* _Task instructions_
Go over the data and keep only the lines that include "showing".

* _Information given_
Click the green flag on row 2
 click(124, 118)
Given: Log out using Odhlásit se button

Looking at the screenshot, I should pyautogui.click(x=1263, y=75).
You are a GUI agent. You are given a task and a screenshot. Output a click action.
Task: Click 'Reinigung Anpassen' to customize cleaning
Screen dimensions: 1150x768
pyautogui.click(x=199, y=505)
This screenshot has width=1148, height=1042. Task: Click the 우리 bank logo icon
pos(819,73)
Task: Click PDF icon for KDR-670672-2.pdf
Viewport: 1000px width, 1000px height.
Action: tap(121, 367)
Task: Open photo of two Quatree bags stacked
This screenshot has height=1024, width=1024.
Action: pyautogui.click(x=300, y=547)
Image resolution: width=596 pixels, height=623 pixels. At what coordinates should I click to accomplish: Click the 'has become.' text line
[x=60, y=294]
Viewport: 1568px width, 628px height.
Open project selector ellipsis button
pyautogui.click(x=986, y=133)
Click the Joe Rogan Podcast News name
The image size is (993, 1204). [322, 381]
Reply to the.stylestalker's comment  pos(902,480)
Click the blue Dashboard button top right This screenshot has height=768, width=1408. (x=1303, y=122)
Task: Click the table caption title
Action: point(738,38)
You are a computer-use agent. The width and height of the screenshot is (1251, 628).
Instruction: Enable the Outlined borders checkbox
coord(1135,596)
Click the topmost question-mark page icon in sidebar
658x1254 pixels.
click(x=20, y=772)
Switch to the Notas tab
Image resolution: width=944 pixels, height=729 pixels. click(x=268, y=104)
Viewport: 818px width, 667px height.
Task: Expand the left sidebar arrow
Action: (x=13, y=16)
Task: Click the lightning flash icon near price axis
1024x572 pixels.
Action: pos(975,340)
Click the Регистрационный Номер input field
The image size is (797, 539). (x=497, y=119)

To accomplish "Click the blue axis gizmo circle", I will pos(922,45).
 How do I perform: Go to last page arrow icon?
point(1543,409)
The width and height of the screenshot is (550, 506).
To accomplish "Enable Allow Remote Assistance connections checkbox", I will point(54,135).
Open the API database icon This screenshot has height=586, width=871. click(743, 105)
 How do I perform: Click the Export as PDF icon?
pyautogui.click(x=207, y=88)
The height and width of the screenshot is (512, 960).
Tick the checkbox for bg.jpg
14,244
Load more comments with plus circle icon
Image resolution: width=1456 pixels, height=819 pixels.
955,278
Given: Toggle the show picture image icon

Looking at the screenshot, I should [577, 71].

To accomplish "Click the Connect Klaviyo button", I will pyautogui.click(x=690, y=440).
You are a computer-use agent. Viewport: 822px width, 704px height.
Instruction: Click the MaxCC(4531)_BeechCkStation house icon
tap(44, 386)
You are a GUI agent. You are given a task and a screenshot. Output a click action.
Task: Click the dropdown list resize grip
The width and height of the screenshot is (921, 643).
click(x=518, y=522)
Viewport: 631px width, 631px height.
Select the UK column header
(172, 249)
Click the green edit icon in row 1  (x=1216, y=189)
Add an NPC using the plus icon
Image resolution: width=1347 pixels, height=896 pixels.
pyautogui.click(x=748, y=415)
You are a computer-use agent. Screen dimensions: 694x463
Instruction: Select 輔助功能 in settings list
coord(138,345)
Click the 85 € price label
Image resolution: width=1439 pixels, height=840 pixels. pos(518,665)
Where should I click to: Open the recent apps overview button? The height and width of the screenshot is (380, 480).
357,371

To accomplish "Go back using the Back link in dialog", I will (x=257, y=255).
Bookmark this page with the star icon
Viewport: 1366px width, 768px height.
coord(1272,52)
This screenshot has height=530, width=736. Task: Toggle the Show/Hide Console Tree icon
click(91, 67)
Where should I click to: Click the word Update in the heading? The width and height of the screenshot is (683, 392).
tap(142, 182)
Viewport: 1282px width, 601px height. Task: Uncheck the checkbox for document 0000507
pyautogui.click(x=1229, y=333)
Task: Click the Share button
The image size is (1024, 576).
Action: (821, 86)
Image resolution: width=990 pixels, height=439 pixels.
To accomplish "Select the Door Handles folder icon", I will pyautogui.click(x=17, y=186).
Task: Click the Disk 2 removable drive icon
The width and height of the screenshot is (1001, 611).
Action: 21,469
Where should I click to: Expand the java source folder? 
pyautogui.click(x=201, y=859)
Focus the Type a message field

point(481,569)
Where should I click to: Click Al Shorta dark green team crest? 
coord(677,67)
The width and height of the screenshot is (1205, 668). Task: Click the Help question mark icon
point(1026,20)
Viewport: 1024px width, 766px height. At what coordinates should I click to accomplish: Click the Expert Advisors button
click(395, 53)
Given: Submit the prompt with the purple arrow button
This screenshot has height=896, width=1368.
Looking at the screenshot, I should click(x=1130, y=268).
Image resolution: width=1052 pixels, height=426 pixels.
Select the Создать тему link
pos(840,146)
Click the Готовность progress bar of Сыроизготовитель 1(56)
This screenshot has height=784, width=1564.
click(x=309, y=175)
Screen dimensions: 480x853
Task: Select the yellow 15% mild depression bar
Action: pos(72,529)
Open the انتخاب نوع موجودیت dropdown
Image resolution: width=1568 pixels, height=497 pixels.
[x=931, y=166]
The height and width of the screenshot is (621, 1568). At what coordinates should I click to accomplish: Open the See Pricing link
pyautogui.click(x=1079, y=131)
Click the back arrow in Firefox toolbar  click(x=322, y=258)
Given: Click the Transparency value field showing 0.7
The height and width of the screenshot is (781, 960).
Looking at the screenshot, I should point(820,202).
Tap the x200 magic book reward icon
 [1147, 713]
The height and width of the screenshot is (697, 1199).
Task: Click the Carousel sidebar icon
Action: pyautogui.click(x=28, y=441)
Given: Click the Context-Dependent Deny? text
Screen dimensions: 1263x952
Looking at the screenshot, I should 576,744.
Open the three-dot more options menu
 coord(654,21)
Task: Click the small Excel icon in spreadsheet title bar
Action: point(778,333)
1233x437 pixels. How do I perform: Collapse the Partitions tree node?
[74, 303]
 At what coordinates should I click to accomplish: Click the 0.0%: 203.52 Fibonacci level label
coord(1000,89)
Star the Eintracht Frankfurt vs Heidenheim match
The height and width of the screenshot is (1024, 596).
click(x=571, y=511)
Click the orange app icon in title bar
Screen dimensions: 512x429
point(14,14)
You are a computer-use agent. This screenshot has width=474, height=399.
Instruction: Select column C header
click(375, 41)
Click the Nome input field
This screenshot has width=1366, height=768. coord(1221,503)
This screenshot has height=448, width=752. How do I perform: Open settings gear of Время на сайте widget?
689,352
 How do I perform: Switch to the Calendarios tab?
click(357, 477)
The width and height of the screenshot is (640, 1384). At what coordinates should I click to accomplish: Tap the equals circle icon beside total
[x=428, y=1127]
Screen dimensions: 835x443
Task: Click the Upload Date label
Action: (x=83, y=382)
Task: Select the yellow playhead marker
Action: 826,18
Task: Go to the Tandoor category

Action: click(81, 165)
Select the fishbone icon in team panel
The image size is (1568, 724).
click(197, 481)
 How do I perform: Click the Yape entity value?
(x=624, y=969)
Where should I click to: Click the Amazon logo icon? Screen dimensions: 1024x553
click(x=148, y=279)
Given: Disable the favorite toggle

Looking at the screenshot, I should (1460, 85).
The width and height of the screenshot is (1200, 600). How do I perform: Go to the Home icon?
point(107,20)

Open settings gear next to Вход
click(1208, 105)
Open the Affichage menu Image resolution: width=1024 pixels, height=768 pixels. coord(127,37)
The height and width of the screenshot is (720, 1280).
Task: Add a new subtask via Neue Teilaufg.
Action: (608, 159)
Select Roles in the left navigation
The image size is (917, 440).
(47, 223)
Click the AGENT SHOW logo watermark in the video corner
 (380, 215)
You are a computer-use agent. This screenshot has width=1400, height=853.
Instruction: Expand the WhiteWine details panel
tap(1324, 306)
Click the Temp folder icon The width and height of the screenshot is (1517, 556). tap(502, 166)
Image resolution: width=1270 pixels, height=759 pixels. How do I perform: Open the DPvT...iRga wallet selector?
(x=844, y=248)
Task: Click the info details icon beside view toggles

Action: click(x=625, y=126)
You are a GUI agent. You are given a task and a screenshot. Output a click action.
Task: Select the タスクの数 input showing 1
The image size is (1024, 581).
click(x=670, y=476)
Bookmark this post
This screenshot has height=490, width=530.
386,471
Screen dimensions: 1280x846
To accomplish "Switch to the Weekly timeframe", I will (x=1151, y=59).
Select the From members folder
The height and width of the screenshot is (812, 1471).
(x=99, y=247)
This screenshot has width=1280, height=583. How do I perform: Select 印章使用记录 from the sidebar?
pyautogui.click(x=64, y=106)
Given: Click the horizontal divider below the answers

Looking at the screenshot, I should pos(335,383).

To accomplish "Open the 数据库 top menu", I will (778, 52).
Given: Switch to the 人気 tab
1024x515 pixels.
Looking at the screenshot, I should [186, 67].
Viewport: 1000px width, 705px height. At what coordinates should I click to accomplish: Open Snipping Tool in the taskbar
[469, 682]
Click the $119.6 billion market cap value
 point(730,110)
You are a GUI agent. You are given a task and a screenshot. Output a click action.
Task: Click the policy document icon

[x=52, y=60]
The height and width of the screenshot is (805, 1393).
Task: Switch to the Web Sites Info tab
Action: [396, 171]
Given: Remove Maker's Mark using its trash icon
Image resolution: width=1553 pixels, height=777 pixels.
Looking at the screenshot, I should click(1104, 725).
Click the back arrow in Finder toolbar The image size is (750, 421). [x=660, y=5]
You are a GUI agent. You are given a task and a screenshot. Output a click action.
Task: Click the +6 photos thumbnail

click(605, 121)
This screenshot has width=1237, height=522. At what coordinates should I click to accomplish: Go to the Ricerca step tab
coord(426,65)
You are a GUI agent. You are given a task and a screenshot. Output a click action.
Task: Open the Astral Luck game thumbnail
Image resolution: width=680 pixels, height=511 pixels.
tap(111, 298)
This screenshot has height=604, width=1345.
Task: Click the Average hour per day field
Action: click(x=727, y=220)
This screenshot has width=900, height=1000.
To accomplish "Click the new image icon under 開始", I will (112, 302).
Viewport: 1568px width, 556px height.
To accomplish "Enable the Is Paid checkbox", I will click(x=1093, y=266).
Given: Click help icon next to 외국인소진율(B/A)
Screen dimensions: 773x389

* _Problem solution_
Given: Click the Transparency value field showing 0.7
Task: Select the タスクの数 input showing 1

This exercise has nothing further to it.